As a student in 1999, Professor Indyk was trying to large set of webpages (i.e. group pages with similar content). He hashed all the words in the sites to reduce space usage. There were two issues.

- His algorithm clustered one of his advisor's home page with some rather shady websites.
- His algorithm was provably correct, with probabily of failure less than $10^{-6}$

The implementation was for a word $x$ compute $h(x) = (ax \mod P) \mod 2^{8}$, $P = 2^{64}-59$, randomly chosen $a$. Additionally, the only used words divisible by $8$ for speed purposes. It turns out that the language they were using computed $ax$ as $ax \mod 2^{64}$ because of the word size. This means the $\mod P$ operation essentially did nothing. So $x | 8 \implies ax | 8 \implies ax \mod 2^8 | 8$. All $h(x)$ had the 3 lowest order bits as zero! The total range for $h(x)$ was $2^{5}$ instead of $2^{8}$ causing word colisions.


# Practice



## Duplicate Detection

Given an array $A$ of $n$ integers and an integer $k$, detect if there is an entry $A[i]$ that is equal to one of the $k$ previous entries $A[i-1] \ldots A[i-k]$.
Your algorithm should run in time $O(n)$.
You can assume you have access to a hash function which satisfies the simple uniform hashing assumption (SUHA).

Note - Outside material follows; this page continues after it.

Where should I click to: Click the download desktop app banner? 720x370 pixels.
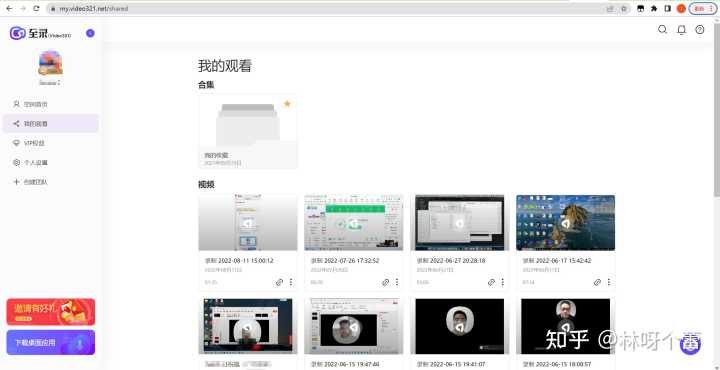coord(51,342)
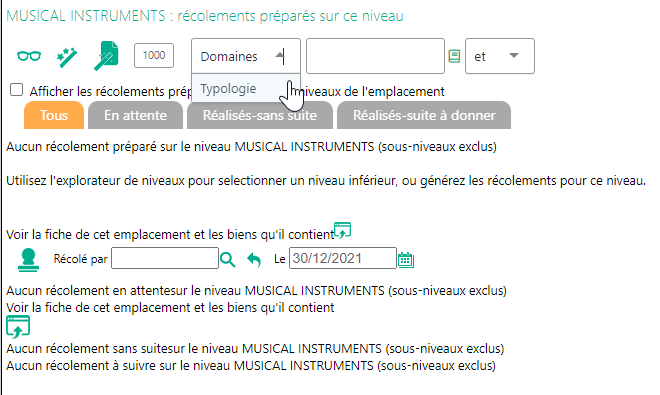Click the stamp validation icon
Image resolution: width=660 pixels, height=395 pixels.
pos(28,260)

**Example:** Given an array `A=[1,3,5,7,6,5,2]` and $k=4$, the algorithm should output YES since `A[3]=A[6]=5`.

## Point Lookup
Design a data structure to support the following operations on points in a plane.
You can assume you have access to a hash function which satisfies the simple uniform hashing assumption (SUHA).
Additionally, you can assume you know $n$, an upper bound on the total number of elements to ever be inserted into the structure.
Runtimes can be worst-case or expected time.
Your data structure should use $O(n)$ space.


- **Query($x$)** Of all the points with $x$-coordinate equal to $x$, return the one with the lowest $y$ coordinate. This should run in $O(1)$ time.

- **Insert($x, y$)** Insert the point $(x, y)$ into the structure. This should run in $O(\log{n})$ time.

- **Delete($x, y$)** Remove the point $(x, y)$ from the structure. This should run in $O(\log{n})$ time.